Is it possible to have a hot mainboard and spinning fan while off? Why would the board get hot during charging at all? Advice appreciated.
 
It probably wasn't really off and the charging is a red herring. Modern macs have a feature called "Power Nap" where when asleep they turn themselves back on every few minutes to do stuff like download email, sync with icloud, backup with time machine, etc. It sounds like what happened is that something half crashed and caused a runaway process that maxed out the cpu. If you're lucky there might be a clue in the console app/logs (but probably not). Go though the standard steps to check for filesystem or disk corruption, and if that fails reinstall the OS from scratch before assuming bad hardware.
 
It probably wasn't really off and the charging is a red herring. Modern macs have a feature called "Power Nap" where when asleep they turn themselves back on every few minutes to do stuff like download email, sync with icloud, backup with time machine, etc. It sounds like what happened is that something half crashed and caused a runaway process that maxed out the cpu. If you're lucky there might be a clue in the console app/logs (but probably not). Go though the standard steps to check for filesystem or disk corruption, and if that fails reinstall the OS from scratch before assuming bad hardware.
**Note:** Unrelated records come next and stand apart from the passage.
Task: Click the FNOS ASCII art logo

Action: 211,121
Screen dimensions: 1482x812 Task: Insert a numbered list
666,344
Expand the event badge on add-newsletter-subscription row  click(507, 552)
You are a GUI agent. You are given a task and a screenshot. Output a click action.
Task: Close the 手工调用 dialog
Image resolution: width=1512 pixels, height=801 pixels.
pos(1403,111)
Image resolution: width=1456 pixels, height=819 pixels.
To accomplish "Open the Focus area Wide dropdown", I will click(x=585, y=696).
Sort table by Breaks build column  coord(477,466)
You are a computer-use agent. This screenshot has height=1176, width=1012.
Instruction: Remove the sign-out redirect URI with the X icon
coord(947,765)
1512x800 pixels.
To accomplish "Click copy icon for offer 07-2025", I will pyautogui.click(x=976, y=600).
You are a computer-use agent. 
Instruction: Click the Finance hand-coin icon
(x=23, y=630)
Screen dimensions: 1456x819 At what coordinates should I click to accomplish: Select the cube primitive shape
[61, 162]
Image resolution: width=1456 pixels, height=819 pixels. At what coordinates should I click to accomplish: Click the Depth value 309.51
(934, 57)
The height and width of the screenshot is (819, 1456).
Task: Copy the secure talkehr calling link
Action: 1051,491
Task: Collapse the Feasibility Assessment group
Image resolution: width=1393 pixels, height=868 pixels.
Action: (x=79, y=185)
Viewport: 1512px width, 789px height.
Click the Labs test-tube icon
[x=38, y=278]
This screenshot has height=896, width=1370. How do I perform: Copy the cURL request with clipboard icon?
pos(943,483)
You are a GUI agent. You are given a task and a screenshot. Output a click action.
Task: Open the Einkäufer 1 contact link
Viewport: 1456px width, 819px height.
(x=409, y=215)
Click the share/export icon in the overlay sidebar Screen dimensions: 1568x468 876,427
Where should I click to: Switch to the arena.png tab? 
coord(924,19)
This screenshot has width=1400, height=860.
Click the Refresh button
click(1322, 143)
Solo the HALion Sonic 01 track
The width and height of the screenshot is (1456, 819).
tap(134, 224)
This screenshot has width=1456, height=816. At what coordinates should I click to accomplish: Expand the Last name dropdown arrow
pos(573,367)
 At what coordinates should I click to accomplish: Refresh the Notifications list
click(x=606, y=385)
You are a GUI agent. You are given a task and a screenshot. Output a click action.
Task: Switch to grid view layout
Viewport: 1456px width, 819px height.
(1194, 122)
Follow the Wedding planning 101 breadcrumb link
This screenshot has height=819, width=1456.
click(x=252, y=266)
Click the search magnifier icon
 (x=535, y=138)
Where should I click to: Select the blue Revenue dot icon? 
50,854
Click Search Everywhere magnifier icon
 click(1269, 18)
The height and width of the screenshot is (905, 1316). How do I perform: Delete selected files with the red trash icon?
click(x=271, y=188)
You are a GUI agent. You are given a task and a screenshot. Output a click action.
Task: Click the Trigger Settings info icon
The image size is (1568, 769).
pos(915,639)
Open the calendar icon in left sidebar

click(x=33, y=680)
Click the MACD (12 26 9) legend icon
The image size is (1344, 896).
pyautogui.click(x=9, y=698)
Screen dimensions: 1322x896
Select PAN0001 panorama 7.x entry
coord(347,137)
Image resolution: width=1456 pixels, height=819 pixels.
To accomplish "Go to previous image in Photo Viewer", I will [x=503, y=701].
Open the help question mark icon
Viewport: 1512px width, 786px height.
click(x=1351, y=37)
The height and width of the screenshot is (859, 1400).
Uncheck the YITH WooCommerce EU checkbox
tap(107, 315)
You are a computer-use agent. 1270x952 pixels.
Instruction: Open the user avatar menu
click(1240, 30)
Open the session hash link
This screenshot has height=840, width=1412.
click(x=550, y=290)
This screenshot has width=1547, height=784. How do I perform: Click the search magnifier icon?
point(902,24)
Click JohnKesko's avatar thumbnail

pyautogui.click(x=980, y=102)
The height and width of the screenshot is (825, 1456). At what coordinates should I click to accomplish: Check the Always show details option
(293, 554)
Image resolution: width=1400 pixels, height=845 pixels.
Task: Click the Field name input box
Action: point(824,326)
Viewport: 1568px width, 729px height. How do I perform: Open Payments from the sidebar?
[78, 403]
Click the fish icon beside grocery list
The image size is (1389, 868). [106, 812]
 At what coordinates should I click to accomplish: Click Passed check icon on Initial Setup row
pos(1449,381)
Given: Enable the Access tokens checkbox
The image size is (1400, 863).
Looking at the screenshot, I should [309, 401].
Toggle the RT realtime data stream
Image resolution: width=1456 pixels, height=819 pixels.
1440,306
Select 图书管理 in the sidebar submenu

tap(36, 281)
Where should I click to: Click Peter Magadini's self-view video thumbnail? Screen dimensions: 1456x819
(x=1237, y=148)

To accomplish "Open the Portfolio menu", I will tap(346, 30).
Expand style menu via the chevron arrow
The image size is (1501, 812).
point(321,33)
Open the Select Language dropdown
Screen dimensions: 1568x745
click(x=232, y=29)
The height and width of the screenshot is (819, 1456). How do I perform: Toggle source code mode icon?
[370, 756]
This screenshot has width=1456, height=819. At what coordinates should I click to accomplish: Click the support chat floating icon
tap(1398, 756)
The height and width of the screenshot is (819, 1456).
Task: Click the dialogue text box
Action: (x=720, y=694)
2011 MBP doesn't have power nap. That started with 2012 MBP retinas (and I think the MacBook Air as well). I'd try an SMC and PRAM reset, and then try running down the battery, shutting down, and charging it again to see how the temps are.

See here for more info about power nap: https://support.apple.com/en-us/HT204032
SMC Reset: https://support.apple.com/en-us/HT201295
PRAM reset: https://support.apple.com/en-us/HT204063

Try out the above and see how it goes!